[Dataset excerpt]
···

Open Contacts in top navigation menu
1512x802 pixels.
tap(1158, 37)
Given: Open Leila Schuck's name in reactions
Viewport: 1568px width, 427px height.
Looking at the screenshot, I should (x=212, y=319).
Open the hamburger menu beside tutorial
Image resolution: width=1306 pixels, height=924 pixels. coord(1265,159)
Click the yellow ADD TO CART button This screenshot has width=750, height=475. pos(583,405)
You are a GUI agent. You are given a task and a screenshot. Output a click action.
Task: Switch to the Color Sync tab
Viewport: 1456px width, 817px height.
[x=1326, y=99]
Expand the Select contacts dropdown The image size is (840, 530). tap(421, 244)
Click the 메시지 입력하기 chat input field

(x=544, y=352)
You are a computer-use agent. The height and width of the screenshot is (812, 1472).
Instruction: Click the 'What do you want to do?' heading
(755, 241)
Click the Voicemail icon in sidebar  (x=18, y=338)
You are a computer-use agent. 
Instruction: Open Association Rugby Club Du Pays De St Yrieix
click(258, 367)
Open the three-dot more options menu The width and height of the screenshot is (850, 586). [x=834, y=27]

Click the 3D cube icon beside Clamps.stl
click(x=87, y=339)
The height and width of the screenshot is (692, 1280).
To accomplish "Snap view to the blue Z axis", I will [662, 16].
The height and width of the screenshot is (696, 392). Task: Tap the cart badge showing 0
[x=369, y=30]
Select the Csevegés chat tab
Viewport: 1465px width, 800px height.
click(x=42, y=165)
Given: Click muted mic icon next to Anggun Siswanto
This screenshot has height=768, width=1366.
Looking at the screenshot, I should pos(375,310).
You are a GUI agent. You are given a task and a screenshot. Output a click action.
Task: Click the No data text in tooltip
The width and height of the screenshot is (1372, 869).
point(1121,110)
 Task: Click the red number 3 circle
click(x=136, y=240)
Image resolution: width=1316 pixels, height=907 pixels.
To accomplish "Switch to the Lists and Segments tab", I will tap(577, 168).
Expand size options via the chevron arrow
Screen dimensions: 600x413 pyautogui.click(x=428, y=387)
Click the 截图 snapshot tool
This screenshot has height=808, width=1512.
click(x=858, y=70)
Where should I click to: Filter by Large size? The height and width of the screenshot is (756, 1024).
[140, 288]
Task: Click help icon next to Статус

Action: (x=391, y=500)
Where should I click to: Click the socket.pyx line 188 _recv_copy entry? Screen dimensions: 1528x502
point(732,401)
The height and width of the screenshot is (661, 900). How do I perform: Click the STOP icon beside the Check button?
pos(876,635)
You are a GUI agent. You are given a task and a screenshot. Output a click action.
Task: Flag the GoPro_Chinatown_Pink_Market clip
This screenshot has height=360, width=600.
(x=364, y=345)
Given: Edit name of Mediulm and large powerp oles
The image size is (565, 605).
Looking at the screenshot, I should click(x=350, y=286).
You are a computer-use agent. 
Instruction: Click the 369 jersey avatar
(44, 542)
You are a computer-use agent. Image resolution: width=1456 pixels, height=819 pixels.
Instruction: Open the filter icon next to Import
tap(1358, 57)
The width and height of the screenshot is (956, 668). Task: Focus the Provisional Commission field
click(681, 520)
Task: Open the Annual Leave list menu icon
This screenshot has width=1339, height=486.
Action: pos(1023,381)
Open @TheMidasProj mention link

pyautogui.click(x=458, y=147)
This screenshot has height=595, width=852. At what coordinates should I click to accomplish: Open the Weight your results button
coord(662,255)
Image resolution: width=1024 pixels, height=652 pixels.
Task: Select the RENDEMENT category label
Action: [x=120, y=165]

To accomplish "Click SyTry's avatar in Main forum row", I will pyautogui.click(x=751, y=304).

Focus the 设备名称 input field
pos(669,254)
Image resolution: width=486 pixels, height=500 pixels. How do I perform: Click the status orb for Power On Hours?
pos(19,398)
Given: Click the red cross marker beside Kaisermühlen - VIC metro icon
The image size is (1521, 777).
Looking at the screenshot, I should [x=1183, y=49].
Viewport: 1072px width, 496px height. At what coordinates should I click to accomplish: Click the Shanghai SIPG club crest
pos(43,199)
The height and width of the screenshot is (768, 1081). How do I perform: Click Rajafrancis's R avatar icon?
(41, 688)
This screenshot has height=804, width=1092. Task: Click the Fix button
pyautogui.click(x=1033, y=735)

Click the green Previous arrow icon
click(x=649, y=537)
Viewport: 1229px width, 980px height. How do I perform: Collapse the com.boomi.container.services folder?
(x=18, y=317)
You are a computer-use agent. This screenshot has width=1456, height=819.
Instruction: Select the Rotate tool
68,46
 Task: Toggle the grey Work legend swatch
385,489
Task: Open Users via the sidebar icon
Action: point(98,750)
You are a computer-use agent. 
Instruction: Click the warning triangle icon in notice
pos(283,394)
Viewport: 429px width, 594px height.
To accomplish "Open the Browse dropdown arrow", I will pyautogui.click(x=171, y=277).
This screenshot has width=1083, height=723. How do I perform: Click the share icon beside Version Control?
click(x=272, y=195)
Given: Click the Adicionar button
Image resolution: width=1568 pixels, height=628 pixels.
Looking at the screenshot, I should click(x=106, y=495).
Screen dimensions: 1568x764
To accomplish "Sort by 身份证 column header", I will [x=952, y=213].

···

Write out the rows again from the line holding "This screenshot has height=804, width=1092." through the line holding "click(x=649, y=537)", inclusive, substituting "blue" for "green" and leaving everything else as it is.

This screenshot has height=804, width=1092. Task: Click the Fix button
pyautogui.click(x=1033, y=735)

Click the blue Previous arrow icon
click(x=649, y=537)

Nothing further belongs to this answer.